The intimate private gardens are associated with the scholar-gentleman and viewed as a reflection of the cultivation and aesthetic taste of the owner. After the Han Dynasty (206 BCE – 220 CE), due to Daoist ideals of disengagement from wordly concerns, gardens became more and more constructed as retreats where one could escape the pressures of a politically engaged civic life. The design of a garden drew on diverse fields, such as botany, siting (fengshui), landscape design, architecture, and water management. The designer also had to be familiar with the poetic and painted landscapes of the past.
The Chinese garden serve multiple functions. It can be a place for solitude and contemplation, social gatherings, leisure, festivities, romance, cultivated pursuits (like painting, poetry, calligraphy, and music), study, and every day activities. The social and cultural importance of the garden is attested in Chinese literature, such as in the classical novel Dream of the Red Chamber by Cao Xueqin which unfolds almost exclusively in a garden.
Naturalistic planting designs have long dominated various aspects of Chinese garden styles. It emphasizes naturalistic beauty and avoids straight lines or geometric shapes, showing a tendency for creating poetic and picturesque scenes. The principle of the design was that the landscape was arranged in such a way so that one could pleasantly wander through the garden from one view to another, each view capturing the pleasure given to the appropiate situation. The goal was to incorporate the rusticity and spontaneity existing in nature with the garden. The kind of garden that became prevalent was generally one in which the landscape was balanced with complementary features. The harmonious arrangement of various elements are important to consider in the design, where contrasting elements were placed in juxtaposition so that the aspects of yin and yang could come to expression, in which seemingly opposites are interdependent in the natural world.

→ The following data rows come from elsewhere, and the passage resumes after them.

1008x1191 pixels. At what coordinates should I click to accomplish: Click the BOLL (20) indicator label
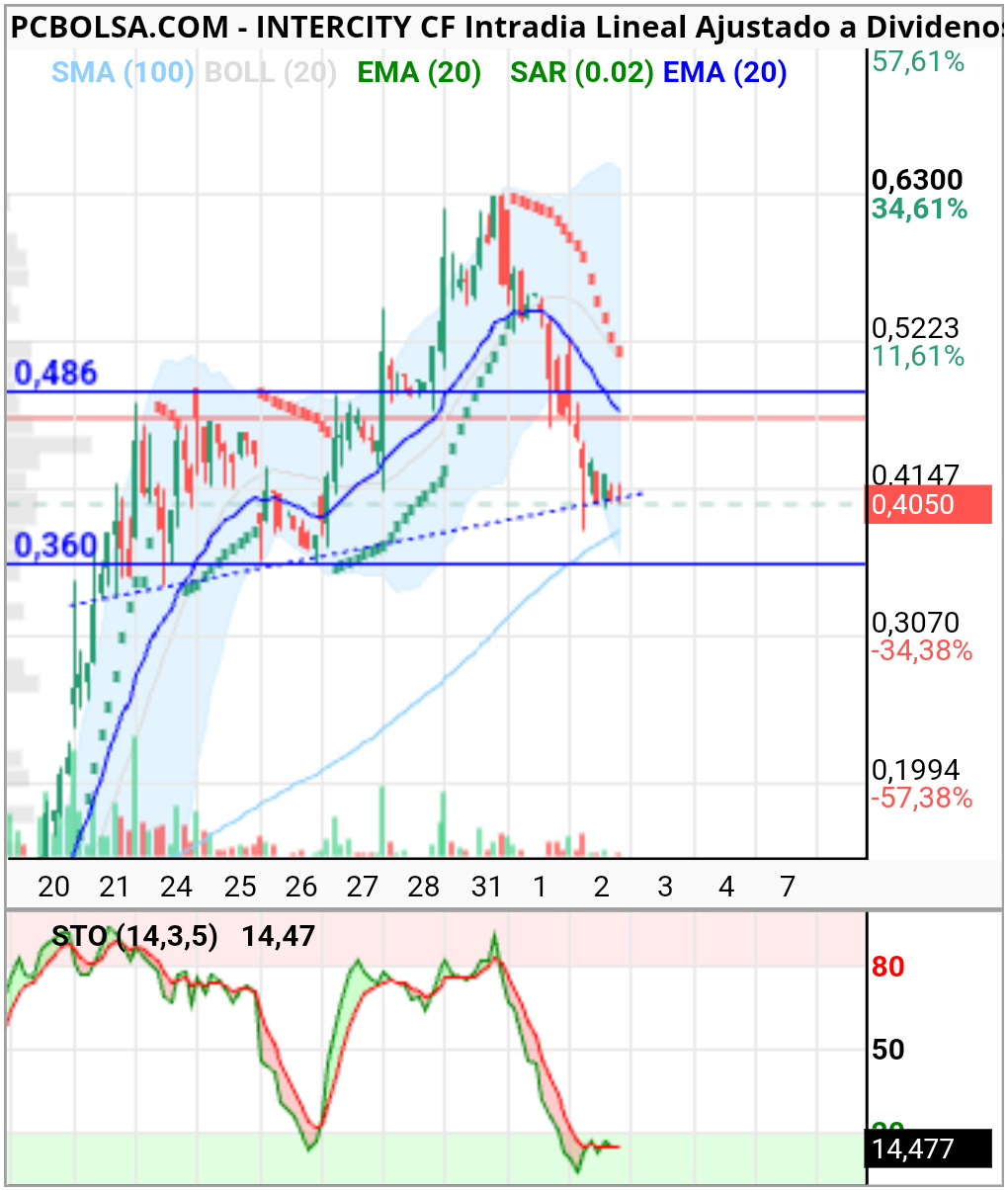click(x=271, y=72)
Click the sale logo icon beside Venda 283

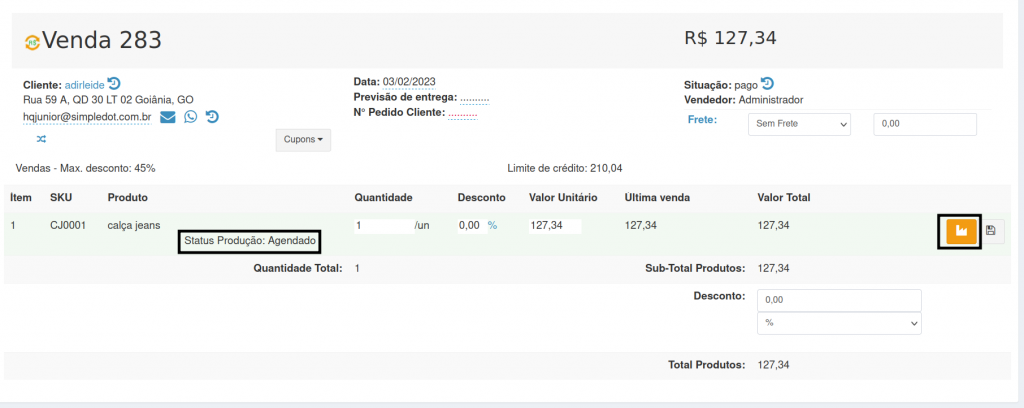point(32,42)
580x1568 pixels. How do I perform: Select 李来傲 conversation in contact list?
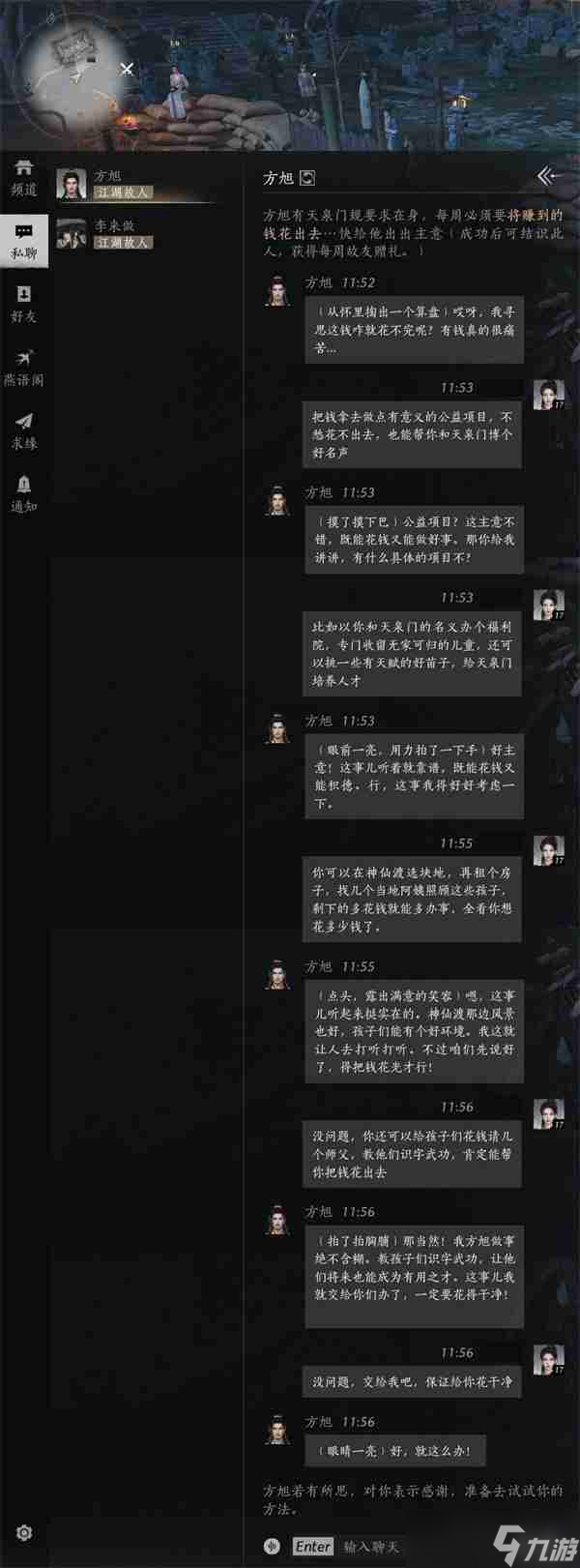tap(134, 233)
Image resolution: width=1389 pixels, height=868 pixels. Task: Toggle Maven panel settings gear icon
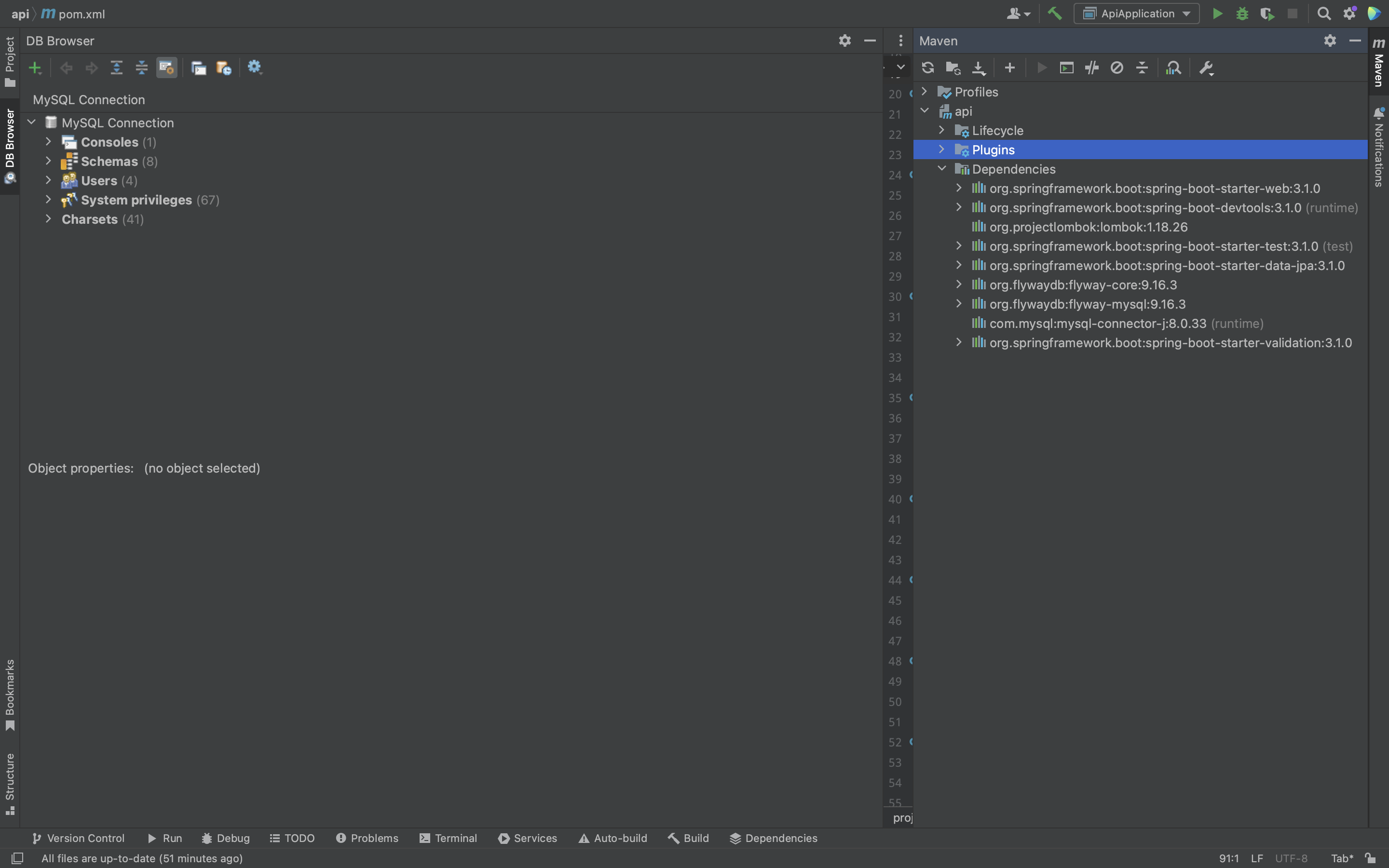pyautogui.click(x=1330, y=41)
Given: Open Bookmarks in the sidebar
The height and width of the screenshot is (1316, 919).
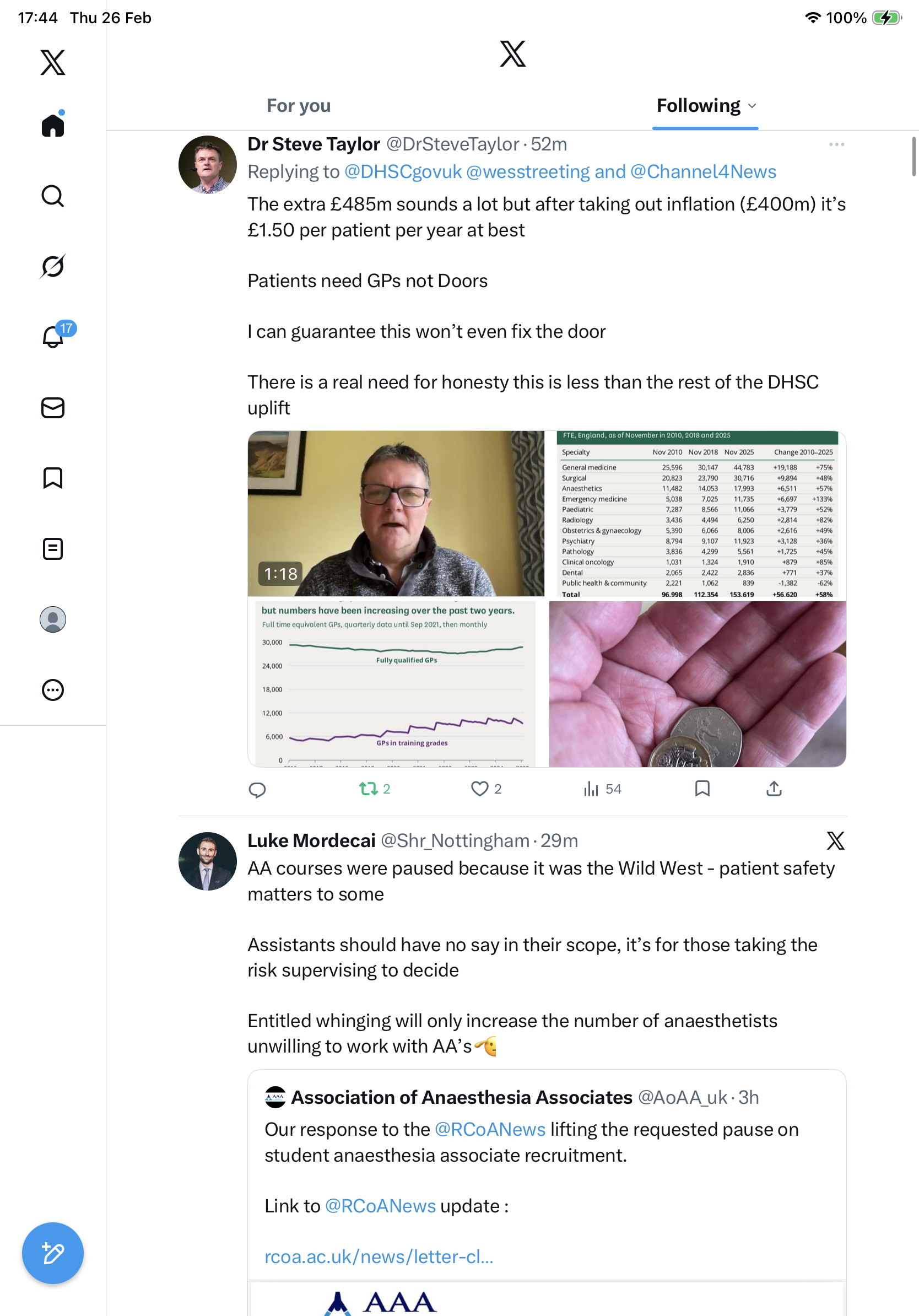Looking at the screenshot, I should 53,478.
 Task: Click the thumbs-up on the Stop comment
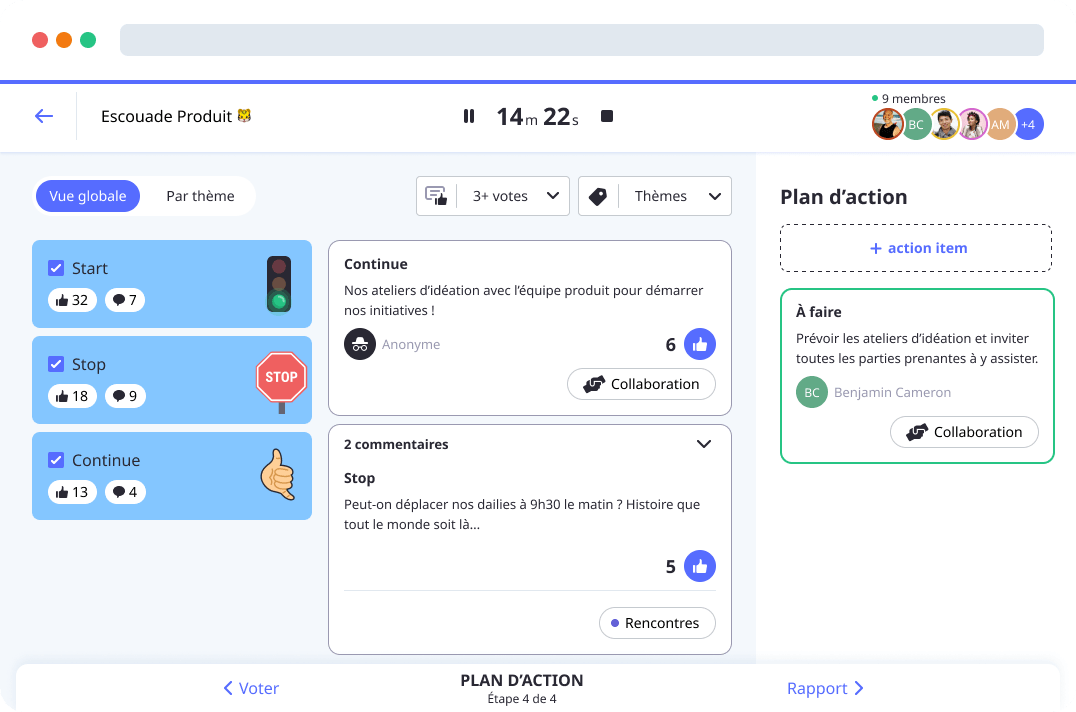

The essential elements in a garden are a wall surrounding a hall, a pool, and trees and mountains. Later these were expanded to seventeen essential elements: 1) proximity to the home; 2) small; 3) walled; 4) small individual sections; 5) asymmetrical; 6) various types of spatial connections; 7) architecture; 8) rocks; 9) water; 10) trees; 11) plants; 12) sculpture; 13) borrowed scenery; 14) chimes; 15) incense burners; 16) inscriptions; 17) use of feng shui for choosing site.[not specific enough to verify] The variety of sensory features enhance a garden's appeal. Windows frame garden views. Trees and flowers provide aroma. Even the intricate designs of pavement and gravel offer tactile enjoyment. Suzhou, in eastern China is widely known for its numerous classical private scholar gardens.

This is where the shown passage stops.